Newtown, CT – February 3, 2017
After more than a decade, the chase for the active consumer is still on – In July 2001, Bob Galvin and I published a paper entitled “Creating, Connecting, and Supporting Active Consumers.” The abstract starts out with a sentence that is still true today: “Programs to turn patients into active consumers have not yet lived up to their sponsors’ expectations.” Employers, health plans and, increasingly, health systems, are still deploying tools and resources to engage consumer-patients in better managing their conditions and making more informed decisions. Today the discussions center on reducing low-value care and choosing high-value providers. The themes are identical even if the words are slightly different. Our now teenaged paper proposed a framework to segment consumers, recognizing that they have different characteristics and will therefore have different needs. The tools and resources they want at any given point in time have to take into account this segmentation. Failure to do so is likely to lead to program failure, and that’s essentially what our colleagues Chris Duke and Christine Stanik report in their recent research. In 2001, at the height of the dot com boom, we reviewed dozens of programs that had the features and capabilities identified by GE employees and dependents as critical to quality. Most of these are gone, or purchased by larger companies. Their founders, with whom we worked closely, have all moved on. Notably, David Shulkin (then leading DoctorQuality) is now headed to lead the VA; David Lansky (then leading FACCT) heads up the PBGH; Paul Keckley (then leading EBM Solutions) heads his own firm after having been at Deloitte and Navigant; and Suzanne Delbanco (then leading The Leapfrog Group) heads up Catalyst for Payment Reform. Given the careers of their leaders, we chose the tools well. But like many other employers we struggled to figure out if what we did worked.

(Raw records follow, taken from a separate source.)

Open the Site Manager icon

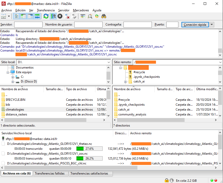coord(4,16)
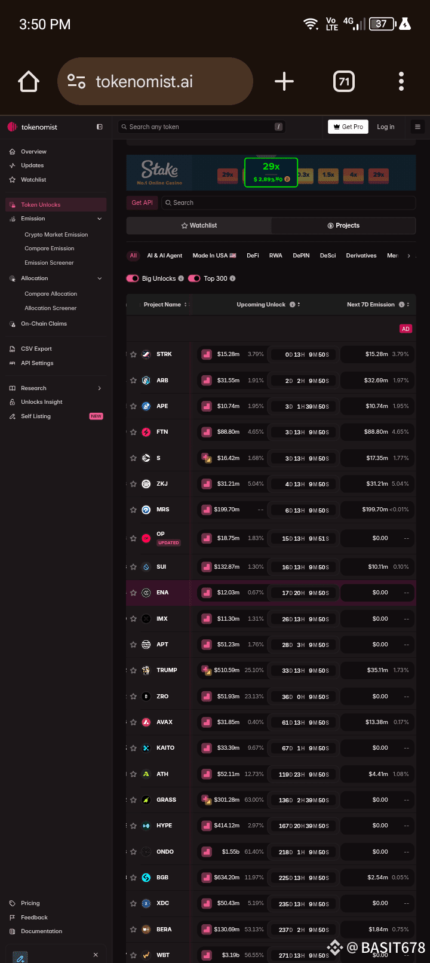Add ARB to watchlist via star icon

coord(133,381)
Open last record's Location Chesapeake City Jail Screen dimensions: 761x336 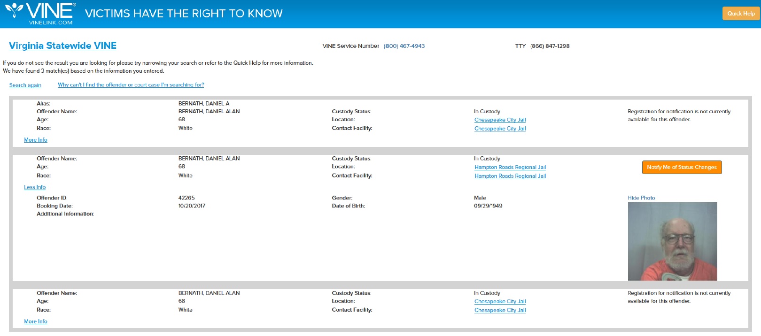[x=500, y=302]
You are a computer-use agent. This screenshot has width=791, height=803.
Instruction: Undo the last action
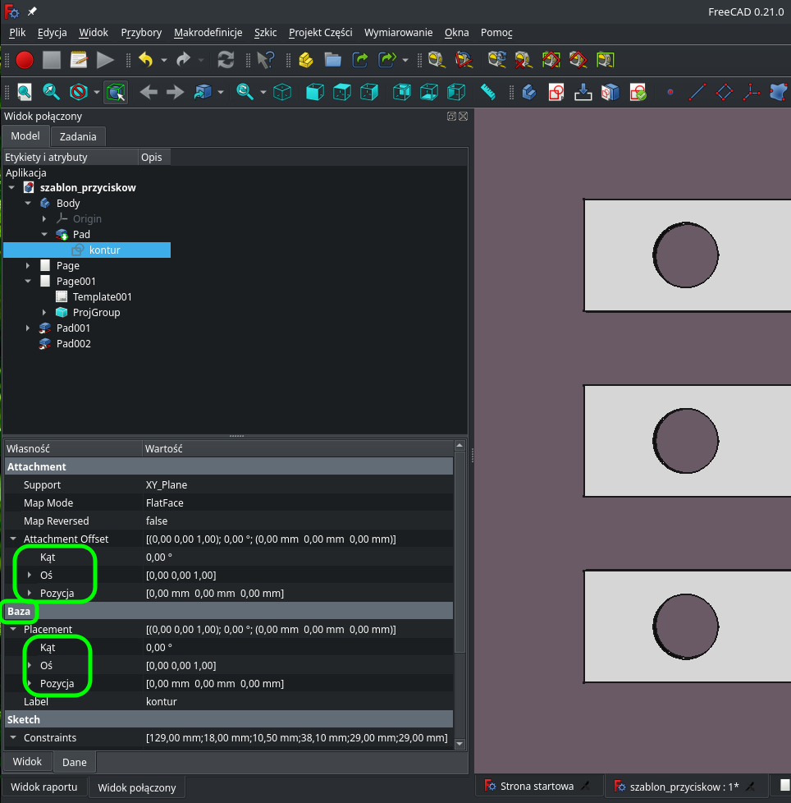point(146,60)
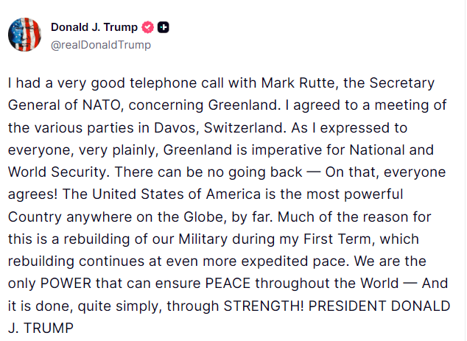Click the black plus badge icon
Screen dimensions: 467x341
click(x=164, y=27)
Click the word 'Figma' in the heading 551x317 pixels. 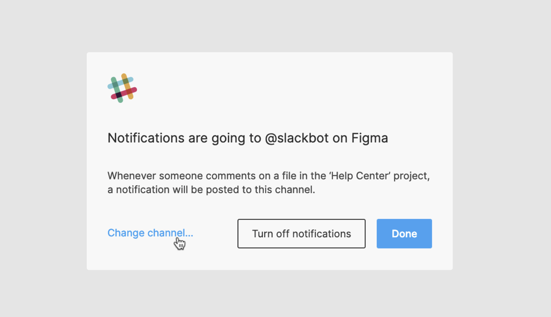pyautogui.click(x=370, y=138)
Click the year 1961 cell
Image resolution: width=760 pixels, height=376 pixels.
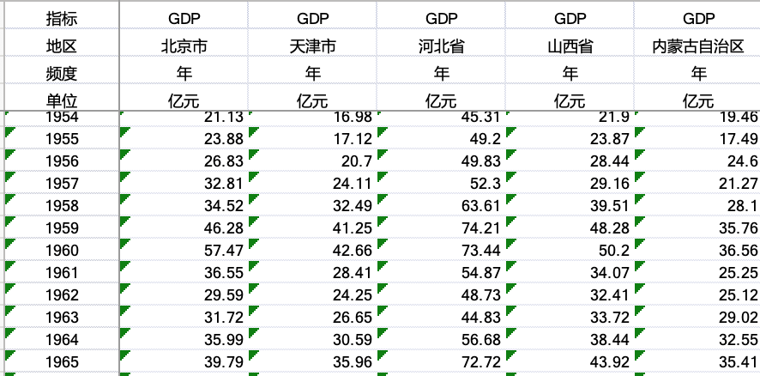[x=61, y=273]
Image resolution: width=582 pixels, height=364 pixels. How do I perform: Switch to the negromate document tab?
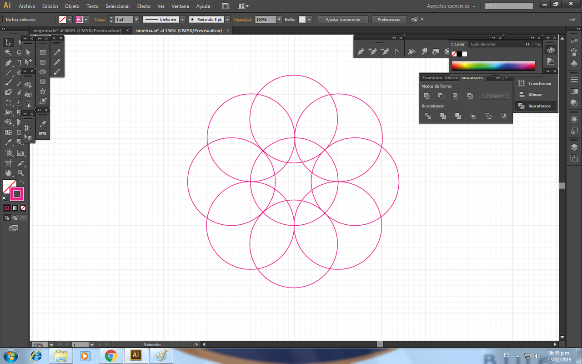pyautogui.click(x=77, y=30)
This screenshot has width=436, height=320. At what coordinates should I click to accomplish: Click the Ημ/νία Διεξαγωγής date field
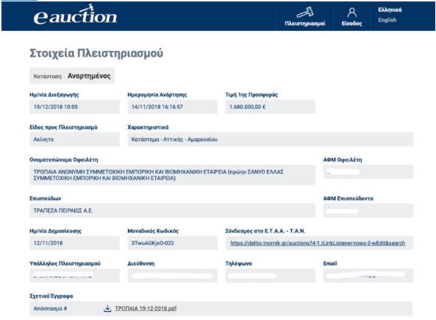coord(74,107)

What this means to you – At the time, and still today, we could try and measure changes in engagement, and that’s important because research shows that more engaged consumer-patients have better outcomes. We could also try and discern the impact on costs of care, although the lack of precision in those measures made it very hard. Tool vendors, of course, claim 3:1 returns, and without proof one way or another, who’s to say they’re wrong. This vexing question has remained vexing since then, but there now appears to be a way to definitely find out whether any consumer engagement tool is producing a desired effect. The key is to measure, at the same time and for the same patients, the level of engagement and costs of care, and monitor any changes over time. Of course, because most tools are specific to a condition or a medical intervention (such as a planned surgery), costs of care have to be modeled at the episode level. And ideally, you’d want a control group in addition to an intervention group. All of this is now practical and possible thanks to the Altarum Consumer Engagement Effectiveness Assessment. As an independent organization, Altarum can evaluate the effect of any consumer engagement tool or program and report it to the employer, the health plan, the vendor and the providers. In the sixteen years since we wrote our paper, countless billions have been spent on various activities to engage consumers, with more every day. Think about the costs of transparency tools, disease management programs, second opinions, centers of excellence, nurse navigators, and many more. How do you know they’re working on the segments of the population that need it most? How do you know that consumer-patient engagement is increasing where it counts? How do you know that episode costs are being positively impacted because avoidable complications are going down? If you don’t know for sure, now you can. Will you dare find out?